И Дюрка увидал, как дед его сейчас, в зимнюю пору своей жизни, весь как бы засветился удивительным светом.

— От каких таких дел? — не давал покоя внук.

— Да от таких… — Лучистые глаза деда становились все теплее. — Был я в ту пору молодым парнем, ум мой быстро летал, высоко-высоко мог подняться, и потому в одно воскресное утро глянул я на все, что делается кругом, во всем мире. И увидал, как несметное множество народа в бедности жизнь влачит, и решил тому горю помочь.

— И помогли, дедушка?

— Да, Дюрка, помог. Самых лучших людей собрал я вместе, сам вышел вперед и такие слова сказал: взгляните, как плохо все в мире устроено. Оттого плохо, что праведного человека угнетают лжецы, трудящего угнетает разбойник, а бедняка — богатей. Поклянемся же всю неправду стереть с лика земного, а на месте ее устроить мир справедливый. Вперед, высокую нашу клятву умом и верою сердца скрепив, на правое дело!..

— Ну а потом?! — не терпелось мальчику.

— А потом я стал во главе бесконечного войска, и мы единою волей свершили все, о чем я сказал перед боем.

Дюрка восхищенно следил за рассказом деда, но под конец вдруг насторожился, боясь высказать закравшееся в его душу сомнение. Потом все же решился:

— Но, дедушка, ведь мир не такой!

— Такой он, внучок, только мы еще про то не ведаем.
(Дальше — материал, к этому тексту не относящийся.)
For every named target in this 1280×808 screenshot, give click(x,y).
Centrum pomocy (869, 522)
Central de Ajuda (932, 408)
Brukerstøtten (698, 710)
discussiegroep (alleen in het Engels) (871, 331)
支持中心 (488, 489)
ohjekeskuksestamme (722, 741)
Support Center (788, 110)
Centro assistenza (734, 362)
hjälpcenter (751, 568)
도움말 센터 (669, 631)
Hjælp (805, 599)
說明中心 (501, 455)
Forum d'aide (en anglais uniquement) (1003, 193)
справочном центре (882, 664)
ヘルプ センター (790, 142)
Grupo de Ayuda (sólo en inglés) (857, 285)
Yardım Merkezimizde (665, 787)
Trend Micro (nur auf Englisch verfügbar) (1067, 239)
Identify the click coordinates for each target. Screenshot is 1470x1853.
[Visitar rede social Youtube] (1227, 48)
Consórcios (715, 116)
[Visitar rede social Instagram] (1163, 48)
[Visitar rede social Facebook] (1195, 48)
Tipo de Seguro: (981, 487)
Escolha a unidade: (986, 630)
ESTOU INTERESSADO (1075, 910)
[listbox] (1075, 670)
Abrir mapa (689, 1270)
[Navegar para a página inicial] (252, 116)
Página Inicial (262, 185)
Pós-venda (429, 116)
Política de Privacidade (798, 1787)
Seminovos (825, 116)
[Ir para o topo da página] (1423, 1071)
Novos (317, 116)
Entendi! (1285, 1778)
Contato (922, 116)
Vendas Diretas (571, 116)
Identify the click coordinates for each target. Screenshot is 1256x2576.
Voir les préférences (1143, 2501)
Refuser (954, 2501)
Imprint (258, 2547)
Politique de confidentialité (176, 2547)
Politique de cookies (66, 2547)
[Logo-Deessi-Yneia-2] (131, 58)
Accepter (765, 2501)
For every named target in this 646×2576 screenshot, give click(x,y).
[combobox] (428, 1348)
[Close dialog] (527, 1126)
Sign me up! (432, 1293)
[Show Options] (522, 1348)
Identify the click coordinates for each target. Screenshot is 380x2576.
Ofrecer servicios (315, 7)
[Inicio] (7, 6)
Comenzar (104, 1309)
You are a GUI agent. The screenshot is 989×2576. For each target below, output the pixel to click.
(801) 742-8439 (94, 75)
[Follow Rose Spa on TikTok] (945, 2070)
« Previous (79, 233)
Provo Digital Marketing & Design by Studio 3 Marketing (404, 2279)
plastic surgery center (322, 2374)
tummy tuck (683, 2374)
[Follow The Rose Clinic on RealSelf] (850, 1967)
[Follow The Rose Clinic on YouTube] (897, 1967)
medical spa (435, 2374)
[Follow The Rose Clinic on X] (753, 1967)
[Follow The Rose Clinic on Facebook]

И вот, пока, заглядывая в грядущее время, старый Эхеди говорил такие слова, они достигли перевала, за которым начинался далекий и долгий спуск. На самой вершине остановились. Отерли выступившие на лбу бусинки пота, и Дюрка спросил:

— А награда вам, дедушка, за такое дело досталась?

— Досталась, как же без награды, — гордо ответил старик. — Даже вдвойне, потому что, во-первых, тогда получил я в жены твою бабушку, а во-вторых, в сердце моем поселился счастливый будущий мир.

Земля вокруг сияла белизной, и солнце сияло золотом.

— А теперь в путь! — воскликнул старик.

С тем оба уселись поверх сухих веток, и старый Эхеди приладил под каждую руку по крепкой коряге, чтобы в пути ими, как веслами, направление задавать. Только слегка коснулся он теми рычагами земли, и тронулись салазки, все ускоряя скольженье.

Может, и не домой спешили они, а летели по золотым лучам над бескрайним заснеженным морем на крыльях бедности в будущее.